Bu bizim için doğru olduğuna göre günah gücünün bizi yönetmesine izin vermemeliyiz. Rab İsa Mesih'in adındaki yetkiyle bizi yönetmeye çalışan şeytansal güçlere karşı durmalıyız. Onlara karşı savaşmalıyız. Onları yenmeliyiz. Şeytanın işlettiği günah gücü ölümlü bedenimizde egemenlik sürmek ister. İnanlının bedeni daha önce günah gücünün etkisi altında olduğu için ölüme mahkumdur ve ölüme doğru gitmektedir. Şeytan günah işlemeye alışmış bedeni eski alışkanlıkları sürdürmeye kışkırtır. İnanlının Tanrı karşısında diri olduğu için bu alışkanlıkları kesip atmalıdır. Onların devam etmesine izin vermemelidir. Şeytan inanlının bedenin arzularına uymasını sağlamaya çalışır. İnanlı günahlı benliğinin arzularına yer vermemelidir. Onlara "Hayır!" demeli.

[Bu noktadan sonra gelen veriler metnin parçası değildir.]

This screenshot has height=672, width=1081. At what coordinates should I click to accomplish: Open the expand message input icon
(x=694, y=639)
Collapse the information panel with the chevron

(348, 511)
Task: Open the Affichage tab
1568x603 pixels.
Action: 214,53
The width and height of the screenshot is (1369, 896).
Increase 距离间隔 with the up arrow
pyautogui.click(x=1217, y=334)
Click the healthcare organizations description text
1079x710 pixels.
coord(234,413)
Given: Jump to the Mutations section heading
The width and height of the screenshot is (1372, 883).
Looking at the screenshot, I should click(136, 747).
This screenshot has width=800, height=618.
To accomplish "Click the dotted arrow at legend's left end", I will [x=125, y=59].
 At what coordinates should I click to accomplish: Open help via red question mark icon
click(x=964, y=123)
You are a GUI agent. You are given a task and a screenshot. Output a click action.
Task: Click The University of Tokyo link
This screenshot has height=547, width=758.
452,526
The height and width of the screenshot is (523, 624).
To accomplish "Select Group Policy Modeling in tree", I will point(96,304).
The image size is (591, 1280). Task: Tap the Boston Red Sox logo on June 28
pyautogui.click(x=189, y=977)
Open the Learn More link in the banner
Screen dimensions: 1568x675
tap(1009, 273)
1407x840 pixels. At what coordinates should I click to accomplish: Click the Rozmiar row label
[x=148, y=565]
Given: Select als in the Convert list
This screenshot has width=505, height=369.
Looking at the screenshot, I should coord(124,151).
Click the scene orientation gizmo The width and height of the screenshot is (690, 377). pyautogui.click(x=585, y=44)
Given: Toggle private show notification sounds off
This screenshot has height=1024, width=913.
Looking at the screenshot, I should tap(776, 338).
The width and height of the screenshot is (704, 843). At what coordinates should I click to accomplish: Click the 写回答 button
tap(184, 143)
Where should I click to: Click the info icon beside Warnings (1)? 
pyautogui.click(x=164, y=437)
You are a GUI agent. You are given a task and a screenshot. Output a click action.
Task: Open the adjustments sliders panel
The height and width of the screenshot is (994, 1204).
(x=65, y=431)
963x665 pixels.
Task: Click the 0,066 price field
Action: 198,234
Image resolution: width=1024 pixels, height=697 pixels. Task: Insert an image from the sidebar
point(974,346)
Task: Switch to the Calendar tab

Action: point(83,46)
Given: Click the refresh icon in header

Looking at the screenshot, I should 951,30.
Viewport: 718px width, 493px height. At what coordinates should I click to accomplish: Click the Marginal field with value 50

Ayet 13 Düşüncelerimizi, dilimizi, ellerimizi, gözlerimizi, ayaklarımızı kötülük araçları olarak günah gücüne vermemeliyiz. Şeytan bazen bizi kötü düşünceler yağmuruna tutturur. Televizyonda, yayınlarda, sokakta gördüğümüz günaha kışkırtıcı sahnelere yöneltir. Bunları Rabbin adında kesip atmazsak düşüncelerimiz, dilimiz, ellerimiz ve ayaklarımızın kötülük araçları olma tehlikesi vardır.

İsa Mesih çarpıcı bir şekilde bu konuya değinir. "Gözün seni günah işlemeye zorlarsa, onu oy ve kendinden at" der. "Elin seni günah işlemeye sürüklerse, onu kes." Gerçi bunu harfi harfine yapmamızı istemez. Bizi uyandırmak için bu kabartılmış şekilde sert konuşur. Bizi günaha karşı kararlı ve disiplinli olmaya çağırır.

Bedenimizin parçaları kötülük araçları haline getireceğimize "ölüler arasından yaşama kavuşmuş kişiler olarak" kendimizi Tanrı'ya sunmalıyız. Günaha karşı durma gücü Tanrı'yla olan yeni ilişkimizden kaynaklanır. Mesih'in diriliş gücü bizi günah ölümünden diriltmiştir. Bu diriliş gücü aracılığıyla kendimizi günden güne Tanrı'ya verebiliriz. Değerli okuyucu hayatında kendini İsa Mesih aracılığıyla Tanrı'ya verdiğin bir an oldu mu? Yalnız Tanrı için yaşamak istediğini kendisine söyledin mi? Bunu yapmadınsa, bunu şimdi ilk kez yap ve bundan sonra her gün bedeninin parçalarına O'nun hizmetine sun. Tek başımızda günaha hayır diyemeyiz. Ama günaha sırt çevirip Tanrı'ya yönelirsek, O'nun sevgisi ve yüceliği karşısında günahın çekiciliği silik, cılız ve fakir görünecek.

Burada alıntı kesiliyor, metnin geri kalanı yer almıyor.